In terms of data transformation, Power Query is a powerful language for ensuring that your report contains the exact data and relationships you and your business user are looking to understand. Power Query simplifies the process of data transformation with an intuitive step-by-step process for joining, altering, or cleaning your tables within Power BI. For actual report building, Power BI contains a comprehensive list of visualizations for almost all business needs; if one is not found within the default set, Microsoft sponsors a visual gallery of custom user-created visualizations that anyone is free to explore and download.
Permissions and User Roles
Adding permissions to workspaces, datasets, and reports within your org is as simple as adding an email address and setting an access level. Row-level security is enabled in Power BI Desktop; role management allows you flexibly customize access to specific data tables using DAX functions to specify conditional filters. Default security filtering is single-directional; however, bi-directional cross-filtering allows for the implementation of dynamic row-level security based on usernames and/or login IDs.
Ease of Dev Opp and Source Control
When users have access to a data connection or report, source and version control are extremely limited without external GitHub resources. Most of the available activities are at the macro level: viewing/editing reports, adding sources to gateways, or installing the application. There is no internal edit history for any reports or dashboards.
Setup and Environment
Setup is largely dependent on whether your data is structured in the cloud, on-premises, or a hybrid. Once the architecture is established, you need to create “data gateways” and assign them to different departments and data sources. This gateway acts as a secure connection between your data source and development environments. From there, security and permissions can be applied to ensure the right people within your organization have access to your gateways. When the gateways are established, data can be pulled into Power BI via Power Query and development can begin.

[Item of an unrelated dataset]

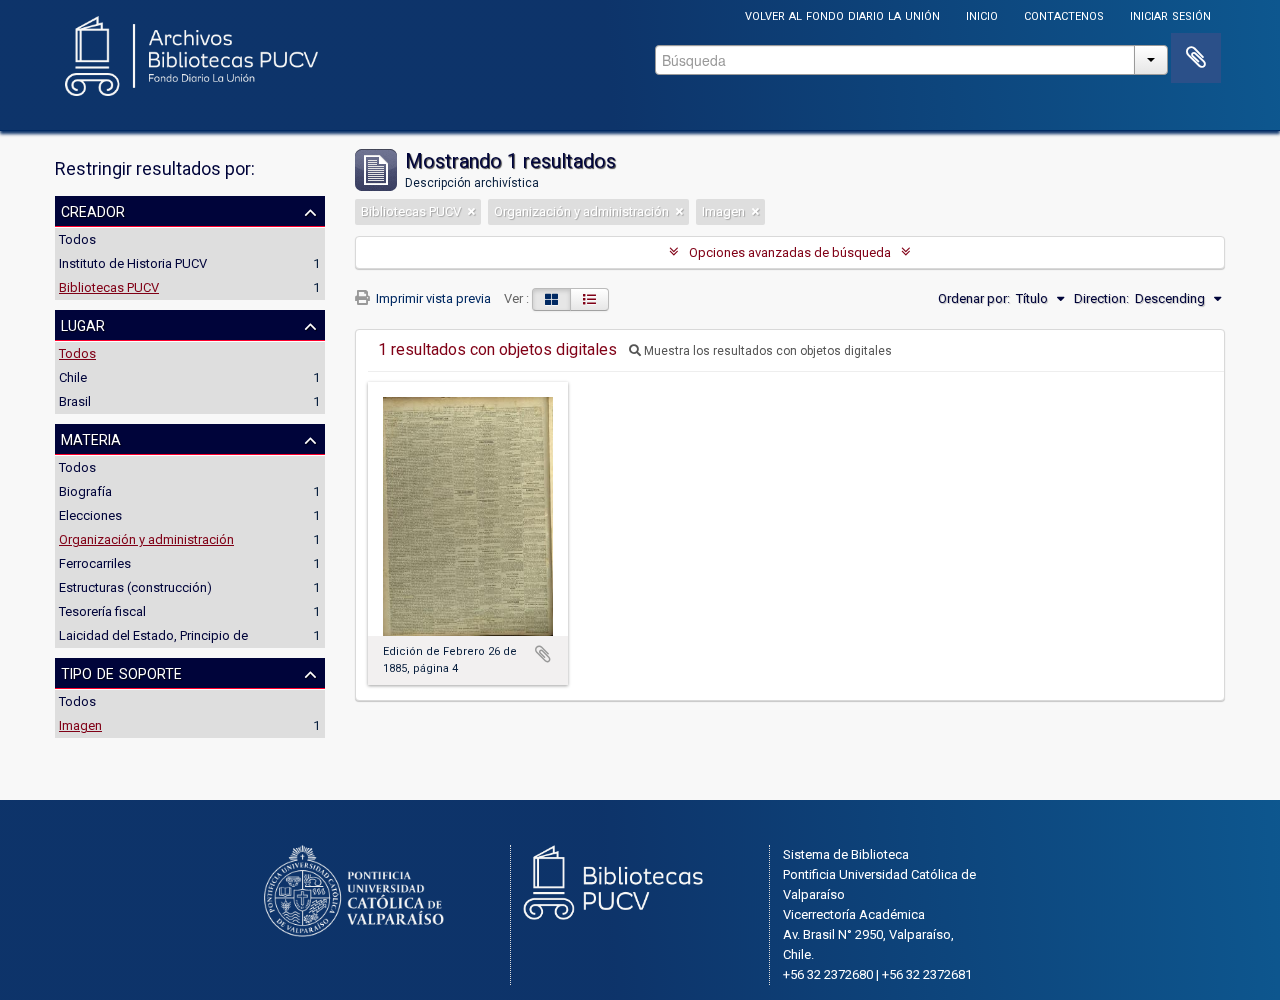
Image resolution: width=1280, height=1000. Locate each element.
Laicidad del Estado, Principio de (153, 635)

The most common implementation of Power BI utilizes on-premises source data and Power BI Desktop for data preparation and reporting, with Power BI Service used in the cloud to consume reports and dashboards, collaborate, and establish security. This hybrid implementation strategy takes advantage of the full range of Power BI functionality by leveraging both the Desktop and Service versions. On-premises data sources connect to Power BI Desktop for development, leading to quicker report creation (though Power BI also supports cloud-based data storage).
Summary and Key Points
Power BI is an extremely affordable and comprehensive analytics tool. It integrates seamlessly with Excel, Azure, and SQL Server, allowing for established Microsoft users to start analyzing almost instantly. The tool is easy to learn for developers and business users alike, and there are many available resources, like Microsoft mini-courses and community forums.
A couple things to be aware of with Power BI: It may lack some of the bells and whistles as compared to other analytics tools, and it’s best if you’re already in the Microsoft ecosystem and are coming in with a solid data strategy.